Kootenay — for Kootenay National Park in British Columbia, Canada, where the Marble Canyon fossil locality is located, and scolex from the Greek word for “worm,” which is a common suffix for polychaetes and reflects their general worm-shaped morphology.
barbarensis — from Barbara Polk Milstein, who is a volunteer at the Royal Ontario Museum and a long-time supporter of Burgess Shale research.
Burgess Shale and vicinity: none
Other deposits: none
Marble Canyon and the Walcott Quarry on Fossil Ridge, British Columbia.
This abundant polychaete, was first reported by Caron et al. in 2014 as a species comparable to Burgessochaeta setigera from the Walcott Quarry.

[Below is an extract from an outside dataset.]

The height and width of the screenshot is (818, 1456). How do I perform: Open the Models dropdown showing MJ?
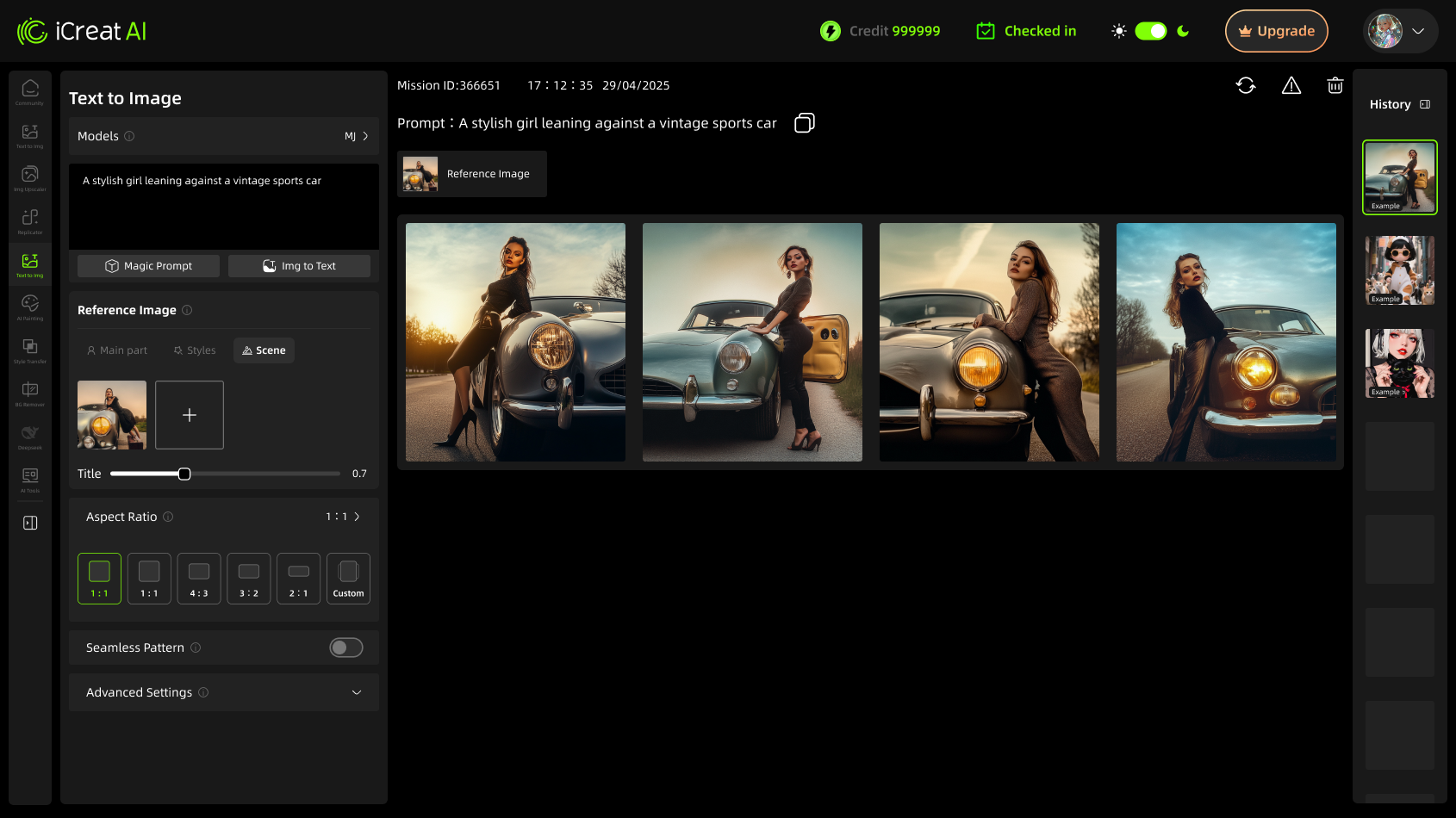pos(356,136)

Kootenayscolex was formally described as its own genus by Nanglu and Caron in 2018, using hundreds of new specimens discovered from the Marble Canyon fossil site in Kootenay National Park.
Kootenayscolex ranged in size from 1mm-30mm. Its head bore two long sensory structures known as palps, as well as a short medial antenna located between them. As with other polychaetes, its body was divided into a series of segments with the widest segments being in the middle of the body. Up to 25 segments have been observed in this species, each of which possessed a pair of parapodia which are fleshy, lateral outgrowths. From these parapodia extended bristles, known as chaetae, arranged into bundles. The dorsal bundles included up to 12 bristles, while the ventral bundles included up to 16 bristles which were arranged as a wider fan. The last segment of this animal, called the pygidium, was relatively simple and possessed no appendages. The head section, called the prostomium, also possessed a single set of parapodia and chaetae, directly adjacent to the mouth.
Kootenayscolex is the fifth most abundant species at Marble Canyon with 833 specimens (Nanglu et al. 2020).
Kootenayscolex has been reconstructed as a deposit feeding organism due to some specimens preserving sediment which filled the gut. This is particularly noticeable in specimens which have an enlarge anterior part of the gut which is nearly the width of the body. The elongate dorsal bristles were likely used for defense against predators, while the ventral bristles would have allowed for movement along the seafloor.